BEGIN Information given

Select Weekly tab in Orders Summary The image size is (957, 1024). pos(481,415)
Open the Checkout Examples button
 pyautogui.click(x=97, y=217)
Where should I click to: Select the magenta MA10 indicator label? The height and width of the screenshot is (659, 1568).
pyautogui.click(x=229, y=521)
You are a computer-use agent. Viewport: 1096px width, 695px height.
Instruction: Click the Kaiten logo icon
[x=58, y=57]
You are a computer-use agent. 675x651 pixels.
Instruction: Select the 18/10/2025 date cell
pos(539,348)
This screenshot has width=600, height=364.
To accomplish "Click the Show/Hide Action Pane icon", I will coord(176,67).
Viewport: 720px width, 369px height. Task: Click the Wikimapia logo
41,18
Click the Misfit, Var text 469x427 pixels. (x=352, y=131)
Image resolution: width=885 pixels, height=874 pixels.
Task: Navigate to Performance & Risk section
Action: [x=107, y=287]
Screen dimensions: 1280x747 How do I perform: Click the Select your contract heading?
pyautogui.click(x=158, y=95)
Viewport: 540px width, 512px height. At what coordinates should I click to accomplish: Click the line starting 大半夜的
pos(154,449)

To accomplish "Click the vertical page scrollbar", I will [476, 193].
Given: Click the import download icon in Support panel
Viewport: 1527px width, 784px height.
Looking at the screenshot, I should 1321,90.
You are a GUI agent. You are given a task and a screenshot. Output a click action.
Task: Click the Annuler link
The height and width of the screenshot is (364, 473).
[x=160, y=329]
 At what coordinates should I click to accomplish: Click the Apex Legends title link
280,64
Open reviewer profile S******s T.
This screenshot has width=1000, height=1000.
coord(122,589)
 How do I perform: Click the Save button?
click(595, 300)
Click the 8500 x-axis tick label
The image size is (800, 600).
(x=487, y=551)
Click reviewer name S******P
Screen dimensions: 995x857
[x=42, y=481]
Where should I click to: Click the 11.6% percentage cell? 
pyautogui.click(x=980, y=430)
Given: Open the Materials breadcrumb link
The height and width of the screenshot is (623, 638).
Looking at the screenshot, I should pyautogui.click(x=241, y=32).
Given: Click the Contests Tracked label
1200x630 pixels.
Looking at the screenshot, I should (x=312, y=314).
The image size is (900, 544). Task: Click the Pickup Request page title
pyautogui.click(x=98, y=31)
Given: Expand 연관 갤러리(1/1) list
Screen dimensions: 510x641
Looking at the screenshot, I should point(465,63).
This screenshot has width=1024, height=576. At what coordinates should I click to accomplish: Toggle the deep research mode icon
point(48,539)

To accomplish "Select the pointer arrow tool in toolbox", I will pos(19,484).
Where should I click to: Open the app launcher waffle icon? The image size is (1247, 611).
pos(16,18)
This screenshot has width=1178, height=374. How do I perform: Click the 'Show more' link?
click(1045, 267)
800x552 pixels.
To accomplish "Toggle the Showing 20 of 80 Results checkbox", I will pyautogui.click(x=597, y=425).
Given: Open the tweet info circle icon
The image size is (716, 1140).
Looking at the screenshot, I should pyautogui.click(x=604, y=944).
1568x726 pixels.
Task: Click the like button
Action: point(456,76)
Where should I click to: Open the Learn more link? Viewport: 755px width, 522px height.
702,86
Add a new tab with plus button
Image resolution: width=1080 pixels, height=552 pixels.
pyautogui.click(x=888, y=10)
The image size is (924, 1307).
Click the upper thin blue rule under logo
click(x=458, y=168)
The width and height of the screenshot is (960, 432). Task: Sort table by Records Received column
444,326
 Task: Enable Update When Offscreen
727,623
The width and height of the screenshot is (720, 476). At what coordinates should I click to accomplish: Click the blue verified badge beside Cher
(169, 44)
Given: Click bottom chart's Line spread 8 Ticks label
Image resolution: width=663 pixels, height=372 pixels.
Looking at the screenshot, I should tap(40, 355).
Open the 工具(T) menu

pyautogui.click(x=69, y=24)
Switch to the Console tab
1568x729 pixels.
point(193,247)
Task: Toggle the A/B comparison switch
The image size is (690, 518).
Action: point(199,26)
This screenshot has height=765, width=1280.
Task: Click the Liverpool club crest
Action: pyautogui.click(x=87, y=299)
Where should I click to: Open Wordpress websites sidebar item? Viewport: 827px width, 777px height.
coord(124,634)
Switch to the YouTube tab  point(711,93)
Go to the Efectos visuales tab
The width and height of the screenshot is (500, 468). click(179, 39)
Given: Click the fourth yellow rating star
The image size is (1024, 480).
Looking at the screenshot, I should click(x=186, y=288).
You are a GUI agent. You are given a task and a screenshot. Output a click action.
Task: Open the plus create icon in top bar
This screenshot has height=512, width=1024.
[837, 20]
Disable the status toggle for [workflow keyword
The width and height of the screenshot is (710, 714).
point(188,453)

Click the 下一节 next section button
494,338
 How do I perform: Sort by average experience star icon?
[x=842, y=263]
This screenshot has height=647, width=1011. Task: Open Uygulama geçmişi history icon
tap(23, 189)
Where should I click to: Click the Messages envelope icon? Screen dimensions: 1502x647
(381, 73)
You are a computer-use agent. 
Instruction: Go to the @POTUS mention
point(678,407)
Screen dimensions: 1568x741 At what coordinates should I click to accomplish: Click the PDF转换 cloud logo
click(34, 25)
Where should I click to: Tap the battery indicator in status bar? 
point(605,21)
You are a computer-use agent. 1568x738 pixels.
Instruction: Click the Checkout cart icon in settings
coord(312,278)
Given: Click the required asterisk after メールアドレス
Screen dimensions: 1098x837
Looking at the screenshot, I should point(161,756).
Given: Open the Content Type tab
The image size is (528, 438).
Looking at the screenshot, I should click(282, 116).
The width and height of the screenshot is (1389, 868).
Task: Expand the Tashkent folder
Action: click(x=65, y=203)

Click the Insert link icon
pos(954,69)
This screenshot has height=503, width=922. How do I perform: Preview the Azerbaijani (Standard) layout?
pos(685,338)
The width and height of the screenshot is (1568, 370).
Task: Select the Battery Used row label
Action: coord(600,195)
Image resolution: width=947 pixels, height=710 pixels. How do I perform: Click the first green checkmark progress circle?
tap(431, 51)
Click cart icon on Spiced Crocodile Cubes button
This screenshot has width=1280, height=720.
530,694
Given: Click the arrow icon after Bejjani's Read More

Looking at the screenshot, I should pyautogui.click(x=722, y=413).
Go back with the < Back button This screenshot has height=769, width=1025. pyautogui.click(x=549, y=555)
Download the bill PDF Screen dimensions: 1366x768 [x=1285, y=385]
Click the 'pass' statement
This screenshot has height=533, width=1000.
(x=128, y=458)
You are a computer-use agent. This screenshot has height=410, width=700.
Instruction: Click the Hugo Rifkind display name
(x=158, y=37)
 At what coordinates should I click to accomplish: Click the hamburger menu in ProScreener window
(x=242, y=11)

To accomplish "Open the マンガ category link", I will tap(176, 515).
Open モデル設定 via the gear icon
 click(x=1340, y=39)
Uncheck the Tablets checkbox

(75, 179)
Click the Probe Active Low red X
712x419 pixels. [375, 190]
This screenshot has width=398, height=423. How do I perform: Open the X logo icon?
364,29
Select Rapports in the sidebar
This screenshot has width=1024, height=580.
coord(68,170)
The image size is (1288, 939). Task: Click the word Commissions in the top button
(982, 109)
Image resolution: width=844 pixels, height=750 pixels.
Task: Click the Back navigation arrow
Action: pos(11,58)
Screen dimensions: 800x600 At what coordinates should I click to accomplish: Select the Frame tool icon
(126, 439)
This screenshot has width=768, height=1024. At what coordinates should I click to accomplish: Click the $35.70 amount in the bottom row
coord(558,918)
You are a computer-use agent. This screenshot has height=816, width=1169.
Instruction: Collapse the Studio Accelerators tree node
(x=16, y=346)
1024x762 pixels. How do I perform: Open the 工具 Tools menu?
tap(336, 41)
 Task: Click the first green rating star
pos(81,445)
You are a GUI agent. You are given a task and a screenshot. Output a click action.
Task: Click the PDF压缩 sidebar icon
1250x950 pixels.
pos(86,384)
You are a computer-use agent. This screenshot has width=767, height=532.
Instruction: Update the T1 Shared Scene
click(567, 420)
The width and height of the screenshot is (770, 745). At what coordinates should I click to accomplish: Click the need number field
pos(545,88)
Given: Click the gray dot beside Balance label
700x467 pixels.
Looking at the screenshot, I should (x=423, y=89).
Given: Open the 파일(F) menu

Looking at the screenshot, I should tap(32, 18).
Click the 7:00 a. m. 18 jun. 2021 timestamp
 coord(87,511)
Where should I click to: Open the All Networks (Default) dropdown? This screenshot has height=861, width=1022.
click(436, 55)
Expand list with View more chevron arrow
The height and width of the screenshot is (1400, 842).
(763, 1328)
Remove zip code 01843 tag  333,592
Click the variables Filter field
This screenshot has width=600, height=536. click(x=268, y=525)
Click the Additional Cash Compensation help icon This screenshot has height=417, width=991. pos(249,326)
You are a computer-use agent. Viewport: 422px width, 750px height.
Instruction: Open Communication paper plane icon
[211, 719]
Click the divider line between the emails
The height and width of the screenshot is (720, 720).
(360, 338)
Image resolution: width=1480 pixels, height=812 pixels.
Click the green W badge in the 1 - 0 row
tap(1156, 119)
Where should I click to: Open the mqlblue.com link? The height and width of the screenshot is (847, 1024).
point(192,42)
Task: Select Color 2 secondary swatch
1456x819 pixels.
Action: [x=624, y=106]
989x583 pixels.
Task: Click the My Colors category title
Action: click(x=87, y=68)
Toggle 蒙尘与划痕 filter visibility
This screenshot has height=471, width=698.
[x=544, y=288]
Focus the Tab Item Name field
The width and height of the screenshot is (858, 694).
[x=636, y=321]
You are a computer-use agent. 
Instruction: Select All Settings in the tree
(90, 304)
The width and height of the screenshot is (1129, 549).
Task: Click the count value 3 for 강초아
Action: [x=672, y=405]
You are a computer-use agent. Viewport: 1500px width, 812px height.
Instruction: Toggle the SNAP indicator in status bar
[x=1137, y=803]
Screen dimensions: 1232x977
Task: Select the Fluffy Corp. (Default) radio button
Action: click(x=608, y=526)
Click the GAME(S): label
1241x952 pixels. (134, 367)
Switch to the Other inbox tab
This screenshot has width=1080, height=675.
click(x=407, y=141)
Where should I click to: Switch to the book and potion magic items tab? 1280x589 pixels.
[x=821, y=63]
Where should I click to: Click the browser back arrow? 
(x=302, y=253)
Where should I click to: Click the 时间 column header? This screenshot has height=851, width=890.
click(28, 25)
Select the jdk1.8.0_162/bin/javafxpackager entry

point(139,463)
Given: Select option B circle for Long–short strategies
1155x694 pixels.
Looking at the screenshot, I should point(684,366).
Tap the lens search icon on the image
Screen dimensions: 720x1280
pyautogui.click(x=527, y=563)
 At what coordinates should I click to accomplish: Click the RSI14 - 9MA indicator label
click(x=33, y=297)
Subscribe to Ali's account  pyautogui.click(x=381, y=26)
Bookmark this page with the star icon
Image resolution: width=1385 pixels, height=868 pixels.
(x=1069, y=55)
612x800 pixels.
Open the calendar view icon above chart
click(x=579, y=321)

END Information given

Among the entries above, find the line with "Given: Click the Contests Tracked label" and the line with "Given: Open the tweet info circle icon"; give again exactly these two lines and all lines between them.

Solution ▸
Given: Click the Contests Tracked label
1200x630 pixels.
Looking at the screenshot, I should (x=312, y=314).
The image size is (900, 544). Task: Click the Pickup Request page title
pyautogui.click(x=98, y=31)
Given: Expand 연관 갤러리(1/1) list
Screen dimensions: 510x641
Looking at the screenshot, I should point(465,63).
This screenshot has width=1024, height=576. At what coordinates should I click to accomplish: Toggle the deep research mode icon
point(48,539)

To accomplish "Select the pointer arrow tool in toolbox", I will pos(19,484).
Where should I click to: Open the app launcher waffle icon? The image size is (1247, 611).
pos(16,18)
This screenshot has width=1178, height=374. How do I perform: Click the 'Show more' link?
click(1045, 267)
800x552 pixels.
To accomplish "Toggle the Showing 20 of 80 Results checkbox", I will pyautogui.click(x=597, y=425).
Given: Open the tweet info circle icon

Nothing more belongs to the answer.